Tanpa Dua Kaki, Dirikan TPQ, Kini Jadi Motivator
Hidup adalah perjuangan. Ungkapan itu mungkin mewakili perasaan pasangan difabel Sarirejo dan Umi Muzaroh, warga Desa Pekuwon, Kecamatan Bangsal. Dengan segala keterbatasan, keduanya kini mampu mendirikan tempat pendidikan agama. Melihat Semangat Sarirejo
PERISTIWA 10 tahun silam rasanya tak mau diingat lagi oleh pasangan suami istri (pasutri) ini. Ya, tepat pada 19 Desember 2006, Sarirejo yang sebelumnya bekerja sebagai petugas sekuriti di salah satu pabrik di kawasan NIP (Ngoro Indutri Persada) menjadi korban kecelakaan. Cak Jo –sapaan Sarirejo– kehilangan kedua kakinya karena tim medis memutuskan untuk mengamputasi.
Saat itu motornya terlibat kecelakaan dengan truk dan diperparah truk kontainer. ’’Dan, saya tahu bahwa tidak punya kaki sendiri itu setelah tiga bulan dirawat di rumah sakit. Sebelumnya ya tidak sadar,’’ ujar Cak Jo saat ditemui di Bengkel Kapal (Kaki Palsu) milik Sugeng di Kelurahan Kauman Gang III, Kecamatan Mojosari, kemarin.

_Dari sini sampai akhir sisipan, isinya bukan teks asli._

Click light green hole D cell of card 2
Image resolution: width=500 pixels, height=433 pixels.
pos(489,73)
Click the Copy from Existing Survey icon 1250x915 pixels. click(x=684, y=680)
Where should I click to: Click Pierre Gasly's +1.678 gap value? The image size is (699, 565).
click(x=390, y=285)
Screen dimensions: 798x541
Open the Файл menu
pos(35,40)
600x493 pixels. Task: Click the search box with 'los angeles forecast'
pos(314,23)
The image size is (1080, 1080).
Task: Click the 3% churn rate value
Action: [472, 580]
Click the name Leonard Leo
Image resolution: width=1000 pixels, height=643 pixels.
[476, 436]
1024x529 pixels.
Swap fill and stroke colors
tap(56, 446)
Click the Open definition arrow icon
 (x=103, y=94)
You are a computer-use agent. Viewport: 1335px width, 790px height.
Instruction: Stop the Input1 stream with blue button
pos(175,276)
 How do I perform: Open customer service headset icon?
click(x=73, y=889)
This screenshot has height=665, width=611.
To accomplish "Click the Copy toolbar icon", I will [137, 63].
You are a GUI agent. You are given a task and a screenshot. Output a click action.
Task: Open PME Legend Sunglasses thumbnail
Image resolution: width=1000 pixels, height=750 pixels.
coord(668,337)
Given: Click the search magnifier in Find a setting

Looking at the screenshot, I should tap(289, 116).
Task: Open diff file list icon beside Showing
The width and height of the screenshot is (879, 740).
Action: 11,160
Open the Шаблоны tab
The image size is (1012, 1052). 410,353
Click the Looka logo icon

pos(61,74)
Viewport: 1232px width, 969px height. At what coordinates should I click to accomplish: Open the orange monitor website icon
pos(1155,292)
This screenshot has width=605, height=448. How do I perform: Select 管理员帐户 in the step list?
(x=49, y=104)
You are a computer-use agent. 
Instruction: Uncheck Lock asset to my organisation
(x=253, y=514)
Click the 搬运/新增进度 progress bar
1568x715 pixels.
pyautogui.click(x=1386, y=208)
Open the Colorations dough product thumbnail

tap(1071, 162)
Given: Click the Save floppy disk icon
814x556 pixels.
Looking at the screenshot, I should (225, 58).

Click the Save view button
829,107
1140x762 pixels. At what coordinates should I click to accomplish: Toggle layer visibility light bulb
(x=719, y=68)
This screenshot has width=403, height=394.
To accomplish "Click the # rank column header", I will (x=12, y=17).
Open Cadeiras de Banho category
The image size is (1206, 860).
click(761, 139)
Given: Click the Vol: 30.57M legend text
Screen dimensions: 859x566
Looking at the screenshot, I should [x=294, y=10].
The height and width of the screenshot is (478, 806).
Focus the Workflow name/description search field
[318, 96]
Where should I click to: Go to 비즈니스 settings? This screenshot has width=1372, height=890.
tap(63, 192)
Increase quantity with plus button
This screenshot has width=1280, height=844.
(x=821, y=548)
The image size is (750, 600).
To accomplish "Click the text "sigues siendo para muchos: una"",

Sempat terbayang bagaimana menjalani hidup tanpa kaki. ’’Pikiran kosong dan memori terasa hilang, stres saya. Habis normal, terus tidak punya kaki sama sekali,’’ katanya. Selain kehilangan kedua kaki untuk selamanya, Cak Jo harus kehilangan pekerjaannya. Bahkan, hal itu memaksanya berpisah dengan istri yang dicintainya, Yanti Anisa Putri. ’’Akhirnya, tepat Agustus 2007 kami bercerai,’’ tuturnya.
Namun, peristiwa pahit tersebut tak lantas membuatnya putus asa. Berkat semangat keluarga, orang terdekat, dan teman, dia berusaha bangkit kembali dan menata hidup. Bapak satu anak itu bahkan terus memompa diri untuk melepaskan bayang-bayang keterpurukan. ’’Rezeki, hidup, dan mati sudah ada yang mengatur. Sekarang saya hidup tinggal jalani saja tidak mau,’’ terangnya.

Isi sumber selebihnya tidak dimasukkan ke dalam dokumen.